Location: Cotton Chemistry and Utilization Research
Title: Whiteness and absorbency of hydroentangled cotton-based nonwoven fabrics of different constituent fibers and fiber blends
Submitted to: Textile Research Journal
Publication Type: Peer Reviewed Journal
Publication Acceptance Date: January 17, 2013
Publication Date: N/A
Interpretive Summary: Cotton, being a natural, absorbent, easily biodegradable, and, hence, green sustainable fiber, continues to be the most sought-out fiber for many traditional textiles, such as woven and knitted fabrics for apparel, household, medical and industrial end-use products. However, its usage in one of the fastest growing, modern technical/nonwoven arena of textiles is very limited due to several factors, including its ability to be competitive with man-made fibers that mostly are used in modern nonwovens. One major market of nonwovens, where we think cotton can be cost effectively used to attain desired performance that is comparable to existing man-made-fiber-based nonwoven products, is the wipes for personal, household and industrial uses. To demonstrate the feasibility of efficiently using cotton in wipes, the research was directed towards utilizing low-cost greige (non-bleached) cotton and cotton co-products, such as gin motes and comber noils, in blend with man-made fibers, which ultimately would yield the desired aesthetic and functional attributes of whiteness and absorbency for the wiping products. The research has shown that the greige cotton in blend with a bright polyester fiber can indeed yield acceptable levels of the stated, desired properties. The continuing research and development in this area of interest are expected to increase use of cotton in the nonwovens.

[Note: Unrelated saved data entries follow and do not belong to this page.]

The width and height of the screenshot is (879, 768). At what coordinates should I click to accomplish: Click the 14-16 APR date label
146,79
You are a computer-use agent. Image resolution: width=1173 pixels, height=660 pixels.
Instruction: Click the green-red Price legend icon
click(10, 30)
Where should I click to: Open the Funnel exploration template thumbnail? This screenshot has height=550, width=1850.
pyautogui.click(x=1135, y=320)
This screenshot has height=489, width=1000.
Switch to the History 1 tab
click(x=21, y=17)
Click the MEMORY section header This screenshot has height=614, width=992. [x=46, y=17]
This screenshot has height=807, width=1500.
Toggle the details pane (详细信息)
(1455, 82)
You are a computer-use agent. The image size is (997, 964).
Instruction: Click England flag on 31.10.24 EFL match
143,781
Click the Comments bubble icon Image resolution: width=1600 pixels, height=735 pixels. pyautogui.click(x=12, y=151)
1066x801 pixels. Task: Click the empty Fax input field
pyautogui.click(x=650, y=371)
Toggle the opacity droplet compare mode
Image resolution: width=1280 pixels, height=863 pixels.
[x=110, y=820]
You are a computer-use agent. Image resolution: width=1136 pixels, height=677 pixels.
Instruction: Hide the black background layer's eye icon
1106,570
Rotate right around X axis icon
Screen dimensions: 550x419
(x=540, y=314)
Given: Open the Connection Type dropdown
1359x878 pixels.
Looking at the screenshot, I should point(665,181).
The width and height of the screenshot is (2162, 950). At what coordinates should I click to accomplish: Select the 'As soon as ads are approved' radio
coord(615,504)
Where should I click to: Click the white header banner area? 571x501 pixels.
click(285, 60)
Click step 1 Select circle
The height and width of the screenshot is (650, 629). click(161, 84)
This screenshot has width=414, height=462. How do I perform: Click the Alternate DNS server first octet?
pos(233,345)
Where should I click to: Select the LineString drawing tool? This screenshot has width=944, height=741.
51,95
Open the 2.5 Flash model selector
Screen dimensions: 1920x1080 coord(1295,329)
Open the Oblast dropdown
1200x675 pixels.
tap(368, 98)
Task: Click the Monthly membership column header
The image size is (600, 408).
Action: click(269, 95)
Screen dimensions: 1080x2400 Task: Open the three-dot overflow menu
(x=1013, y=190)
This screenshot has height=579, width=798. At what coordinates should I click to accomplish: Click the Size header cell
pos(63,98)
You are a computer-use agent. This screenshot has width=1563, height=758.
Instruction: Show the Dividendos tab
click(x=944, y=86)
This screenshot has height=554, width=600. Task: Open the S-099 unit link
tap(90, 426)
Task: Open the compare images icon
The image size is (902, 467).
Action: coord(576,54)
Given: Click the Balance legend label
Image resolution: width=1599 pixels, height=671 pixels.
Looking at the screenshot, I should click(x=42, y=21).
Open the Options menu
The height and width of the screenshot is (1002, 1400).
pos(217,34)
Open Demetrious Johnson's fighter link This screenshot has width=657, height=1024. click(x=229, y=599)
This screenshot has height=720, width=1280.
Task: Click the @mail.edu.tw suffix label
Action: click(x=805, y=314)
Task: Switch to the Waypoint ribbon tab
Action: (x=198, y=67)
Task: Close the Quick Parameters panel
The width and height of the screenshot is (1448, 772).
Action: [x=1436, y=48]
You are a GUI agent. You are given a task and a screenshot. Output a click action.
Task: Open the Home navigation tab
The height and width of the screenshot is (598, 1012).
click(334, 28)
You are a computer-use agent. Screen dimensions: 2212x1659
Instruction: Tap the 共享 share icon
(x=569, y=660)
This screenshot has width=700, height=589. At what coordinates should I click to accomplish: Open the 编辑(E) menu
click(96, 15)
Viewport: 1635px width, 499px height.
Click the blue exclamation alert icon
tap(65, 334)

This manuscript reports result of the research efforts devoted to the exploration and development of greige (non-bleached) cotton-containing nonwoven fabrics that likely could be made optimally competitive in cost, quality and performance to existing products that presently and predominantly use man-made fibers and some bleached cotton for wipes and other similar end-use products. Since the whiteness and absorbency of these end-use products generally are the most desired and perhaps even critical attributes, the research was mainly focused on attaining these attributes by exploring various choices and optimum use of a variety of cost effective cotton fibers and blends thereof. Nonwoven fabrics were produced, via a modern hydroentanglement system, with possible choices of using several types of cotton fibers, including the greige cotton lint and its certain co-products such as gin motes and comber noils, and their various blends with polyester and nylon staple fibers. Bleached cotton was also used to produce an equivalent fabric for comparison. The research has shown that although the desired and perhaps critical properties of whiteness and absorbency of the selected fibers vary considerably among the various fabrics produced, blends of greige cotton lint with other fibers can provide the fabric whiteness and absorbency comparable to those of a, say, bleached cotton fabric. The research suggests that greige cotton lint and co-products in blend with polyester fiber may be a sensible approach to the development of acceptable nonwoven wiping products.